In her address to the 50th convention of the National American Woman Suffrage Association (NAWSA), President Carrie Chapman Catt proposed the creation of a “league of women voters to finish the fight and aid in the reconstruction of the nation.” The League of Women Voters was formed within the NAWSA, composed of the organizations in the states where suffrage had already been attained. The next year, on February 14, 1920 – six months before ratification of the 19th amendment to the Constitution - the League formally organized in Chicago as the national League of Women Voters. Catt described the purpose of the new organization:


The League of Women Voters is not to dissolve any present organization but to unite all existing organizations of women who believe in its principles. It is not to lure women from partisanship but to combine them in an effort for legislation which will protect coming movements, which we cannot even foretell, from suffering the untoward conditions which have hindered for so long the coming of equal suffrage. Are the women of the United States big enough to see their opportunity?


Maud Wood Park became the first national president of the League and thus the first League leader to rise to the challenge. She had steered the women’s suffrage amendment through Congress in the last two years before ratification and liked nothing better than legislative work. From the very beginning, however, it was apparent that the legislative goals of the League were not exclusively focused on women’s issues and that citizen education aimed at all the electorate was in order.

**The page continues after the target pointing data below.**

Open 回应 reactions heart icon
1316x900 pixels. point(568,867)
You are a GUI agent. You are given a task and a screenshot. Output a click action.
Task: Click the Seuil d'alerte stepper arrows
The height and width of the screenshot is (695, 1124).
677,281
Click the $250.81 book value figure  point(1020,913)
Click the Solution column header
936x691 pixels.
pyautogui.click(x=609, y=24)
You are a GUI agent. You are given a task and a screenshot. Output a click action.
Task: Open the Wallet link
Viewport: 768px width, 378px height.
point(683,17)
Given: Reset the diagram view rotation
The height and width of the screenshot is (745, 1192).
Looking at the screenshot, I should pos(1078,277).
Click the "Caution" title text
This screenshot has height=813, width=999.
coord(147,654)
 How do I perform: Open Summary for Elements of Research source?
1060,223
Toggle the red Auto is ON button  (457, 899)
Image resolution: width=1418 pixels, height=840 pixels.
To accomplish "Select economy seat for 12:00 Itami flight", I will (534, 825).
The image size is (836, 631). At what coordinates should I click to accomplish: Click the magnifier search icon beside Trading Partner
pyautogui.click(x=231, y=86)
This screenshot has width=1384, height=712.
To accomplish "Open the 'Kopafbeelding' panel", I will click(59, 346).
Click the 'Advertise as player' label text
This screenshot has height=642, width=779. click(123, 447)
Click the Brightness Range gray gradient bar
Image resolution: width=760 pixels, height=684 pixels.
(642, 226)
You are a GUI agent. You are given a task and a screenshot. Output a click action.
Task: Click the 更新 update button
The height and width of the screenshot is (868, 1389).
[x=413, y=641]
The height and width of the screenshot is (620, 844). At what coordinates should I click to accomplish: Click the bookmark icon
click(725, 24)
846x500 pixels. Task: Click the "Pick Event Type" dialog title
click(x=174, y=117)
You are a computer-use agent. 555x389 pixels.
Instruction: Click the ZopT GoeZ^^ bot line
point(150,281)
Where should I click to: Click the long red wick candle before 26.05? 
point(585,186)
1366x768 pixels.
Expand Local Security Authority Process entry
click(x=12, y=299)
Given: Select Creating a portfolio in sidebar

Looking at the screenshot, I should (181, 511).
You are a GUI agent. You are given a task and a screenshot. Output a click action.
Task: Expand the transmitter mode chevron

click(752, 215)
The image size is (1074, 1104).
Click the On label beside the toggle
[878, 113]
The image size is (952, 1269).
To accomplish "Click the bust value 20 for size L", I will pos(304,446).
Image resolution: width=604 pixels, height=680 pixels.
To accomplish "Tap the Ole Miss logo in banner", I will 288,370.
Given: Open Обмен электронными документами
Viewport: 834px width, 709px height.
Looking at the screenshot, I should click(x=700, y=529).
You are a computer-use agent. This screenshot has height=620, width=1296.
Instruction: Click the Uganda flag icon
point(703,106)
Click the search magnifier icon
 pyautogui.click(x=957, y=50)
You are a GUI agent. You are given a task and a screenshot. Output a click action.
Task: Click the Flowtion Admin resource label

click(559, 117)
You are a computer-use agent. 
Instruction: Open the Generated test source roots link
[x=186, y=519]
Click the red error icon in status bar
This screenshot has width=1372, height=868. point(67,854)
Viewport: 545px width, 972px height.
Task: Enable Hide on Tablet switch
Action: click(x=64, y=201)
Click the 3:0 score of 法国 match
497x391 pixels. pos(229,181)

Since its inception, the League has helped millions of women and men become informed participants in government. In fact, the first league convention voted 69 separate items as statements of principle and recommendations for legislation. Among them were protection for women and children, right of working women, food supply and demand, social hygiene, the legal status of women, and American citizenship. The League’s first major national legislative success was the passage of the Sheppard-Towner Act providing federal aid for maternal and childcare programs. In the 1930s, League members worked successfully for enactment of the Social Security and Food and Drug Acts. Due at least in part to League efforts, legislation passed in 1938 and 1940 removed hundreds of federal jobs from the spoils system and placed them under Civil Service.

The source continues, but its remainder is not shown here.